Examination and Cross-examination Outside the Presence of the Board

    1. The examination and cross-examination of a witness proceed as 
they would in a trial under the Federal Rules of Evidence, except 
that Rule 103 (Rulings on Evidence) does not apply. After putting 
the witness under oath or affirmation, the officer must record the 
testimony by audio, audiovisual, or stenographic means. Testimony 
must be recorded by the officer personally, or by a person acting in 
the presence and under direction of the officer.
    2. An objection at the time of the examination--whether to 
evidence, to a party's conduct, to the officer's qualifications, to 
the manner of taking the testimony, or any aspect of the testimony--
must be noted on the record, but the examination still proceeds; 
testimony is taken subject to any such objection.
    3. An objection must be stated concisely in a non-argumentative 
and non-suggestive manner. Counsel must not make objections or 
statements that suggest an answer to a witness. Objections should be 
limited to a single word or term. Examples of objections that would 
be properly stated are: ``Objection, form''; ``Objection, hearsay''; 
``Objection, relevance''; and ``Objection, foundation.'' Examples of 
objections that would not be proper are: ``Objection, I don't 
understand the question''; ``Objection, vague''; ``Objection, take 
your time answering the question''; and ``Objection, look at the 
document before you answer.'' An objecting party must give a clear 
and concise explanation of an objection if requested by the party 
taking the testimony or the objection is waived.

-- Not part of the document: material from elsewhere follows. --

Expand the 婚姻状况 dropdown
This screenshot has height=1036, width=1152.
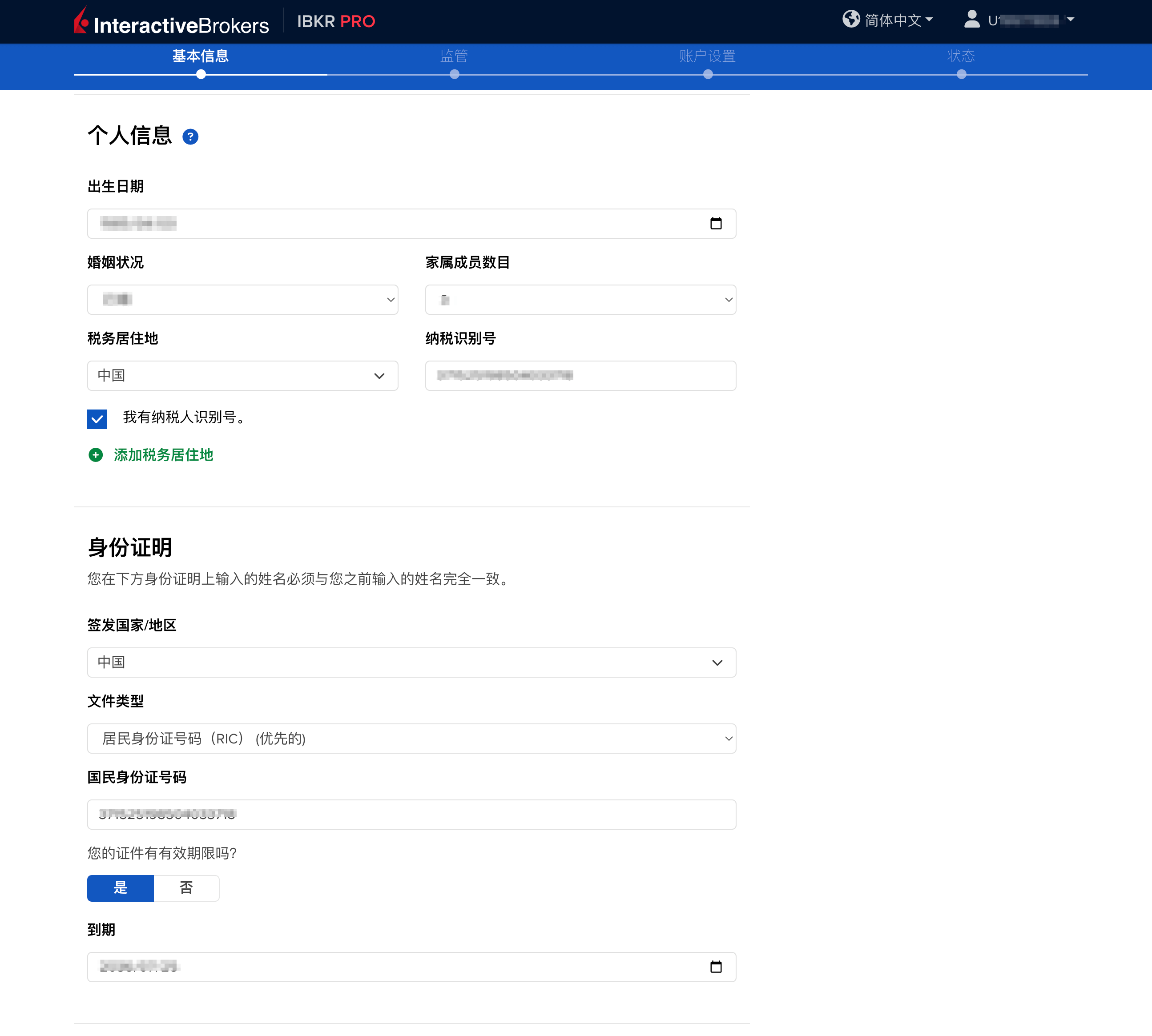tap(242, 299)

    4. Counsel may instruct a witness not to answer only when 
necessary to preserve a privilege, to enforce a limitation ordered 
by the Board, or to present a motion to terminate or limit the 
testimony.
    5. Unless otherwise agreed by the parties or ordered by the 
Board, the testimony is limited in duration to the times set forth 
in Sec.  42.53(c). The Board may allow additional time if needed to 
examine the witness fairly or if the witness, another person, or any 
other circumstance impedes or delays the examination.

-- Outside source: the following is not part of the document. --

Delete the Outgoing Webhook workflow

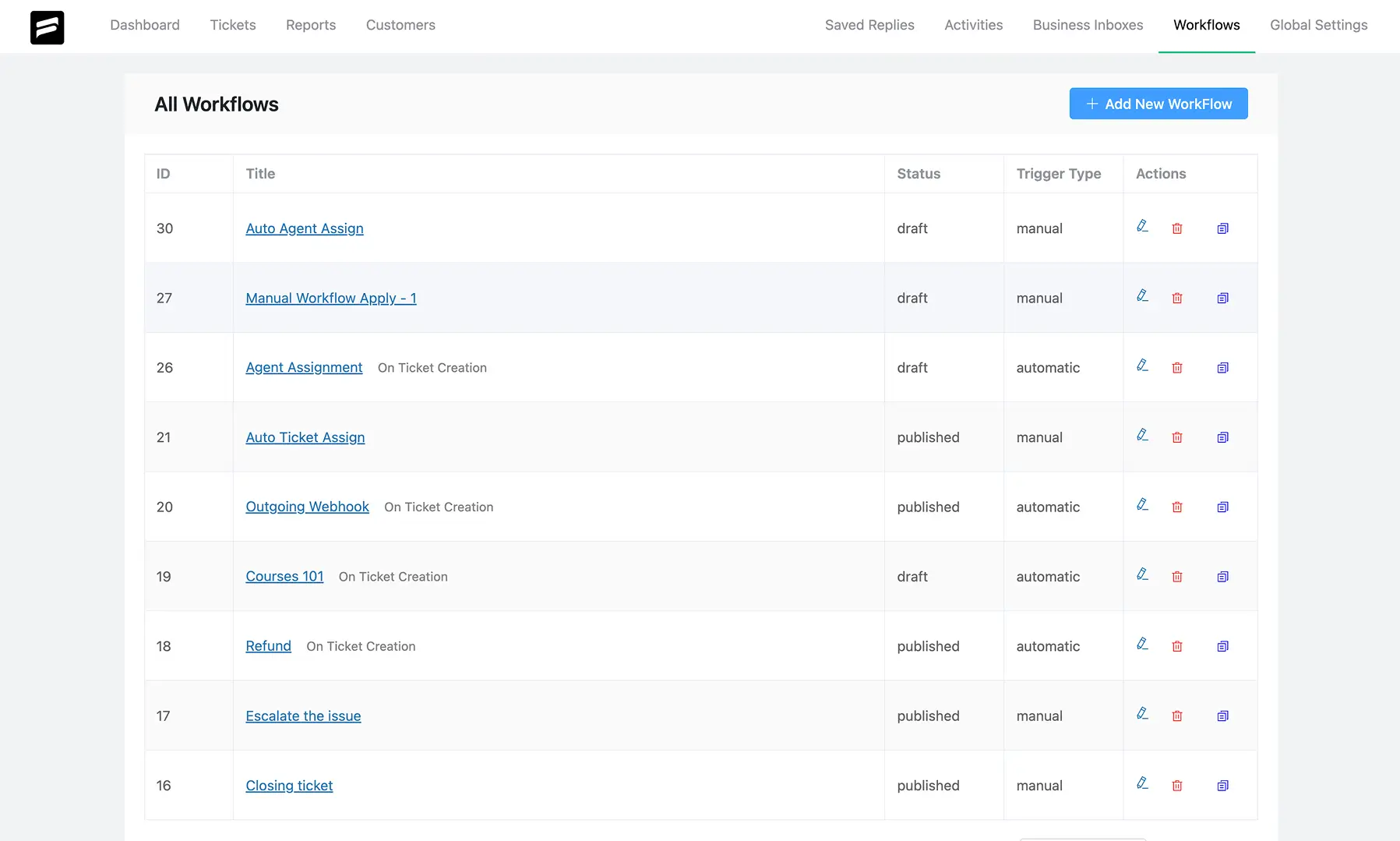click(1177, 506)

    6. Once the cross-examination of a witness has commenced, and 
until cross-examination of the witness has concluded, counsel 
offering the witness on direct examination shall not: (a) Consult or 
confer with the witness regarding the substance of the witness' 
testimony already given, or anticipated to be given, except for the 
purpose of conferring on whether to assert a privilege against 
testifying or on how to comply with a Board order; or (b) suggest to 
the witness the manner in which any questions should be answered.

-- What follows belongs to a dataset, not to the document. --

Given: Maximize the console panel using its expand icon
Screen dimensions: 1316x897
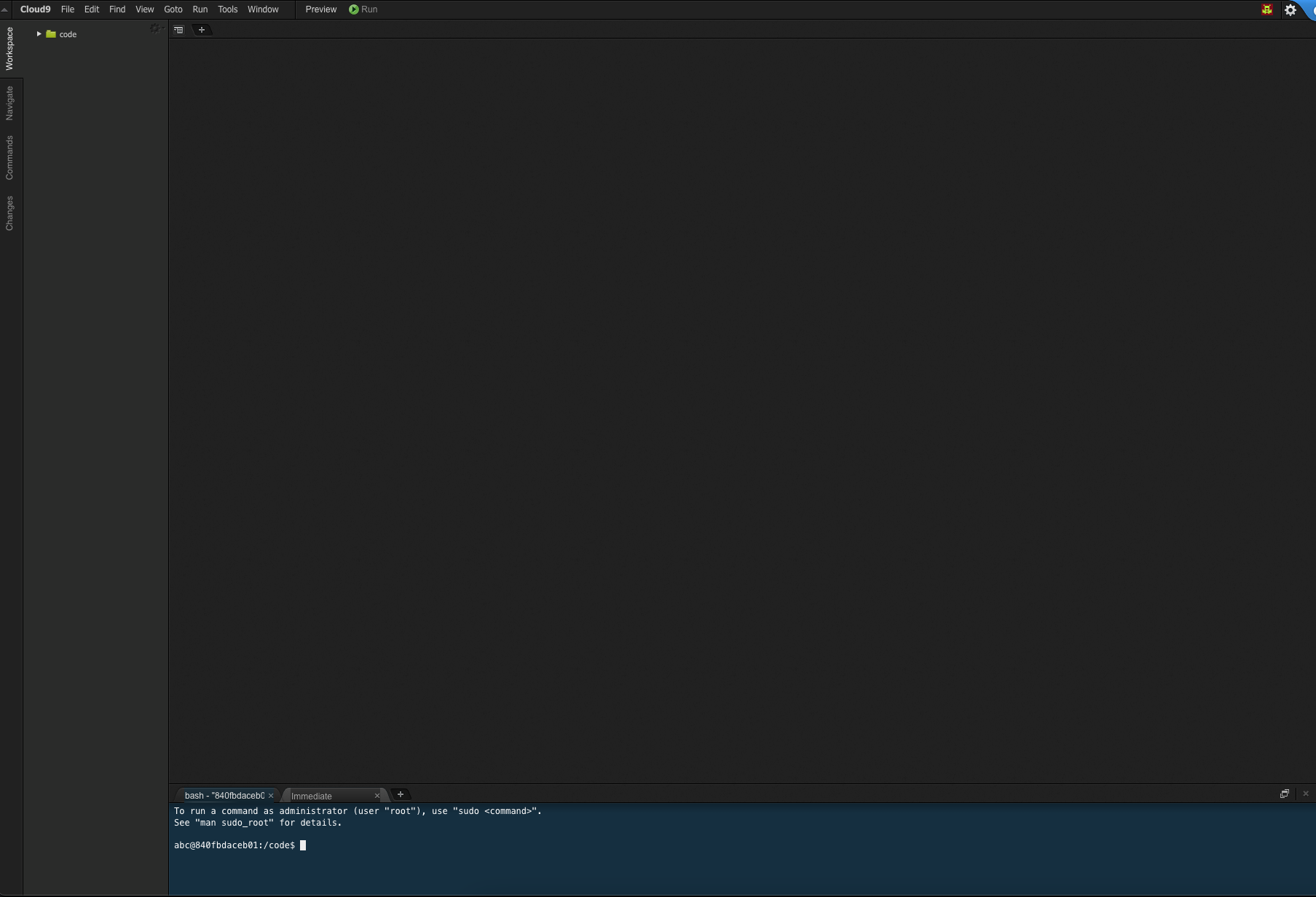Looking at the screenshot, I should 1285,793.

    7. An attorney for a witness shall not initiate a private 
conference with the witness or call for a break in the proceedings 
while a question is pending, except for the purpose of determining 
whether a privilege should be asserted.
    8. The Board may impose an appropriate sanction--including the 
reasonable expenses and attorneys' fees incurred by any party--on a 
person who impedes, delays, or frustrates the fair examination of 
the witness.
    9. At any time during the testimony, the witness or a party may 
move to terminate or limit the testimony on the ground that it is 
being conducted in bad faith or in a manner that unreasonably 
annoys, embarrasses, or oppresses the witness or party. The witness 
or party must promptly initiate a conference call with the Board to 
discuss the proposed motion. Sec.  42.20(b). If the objecting 
witness or party so demands, the testimony must be

[[Page 48773]]

suspended for the time necessary to obtain a ruling from the Board, 
except as the Board may otherwise order.

    Dated: July 16, 2012.
David J. Kappos,
Under Secretary of Commerce for Intellectual Property and Director of 
the United States Patent and Trademark Office.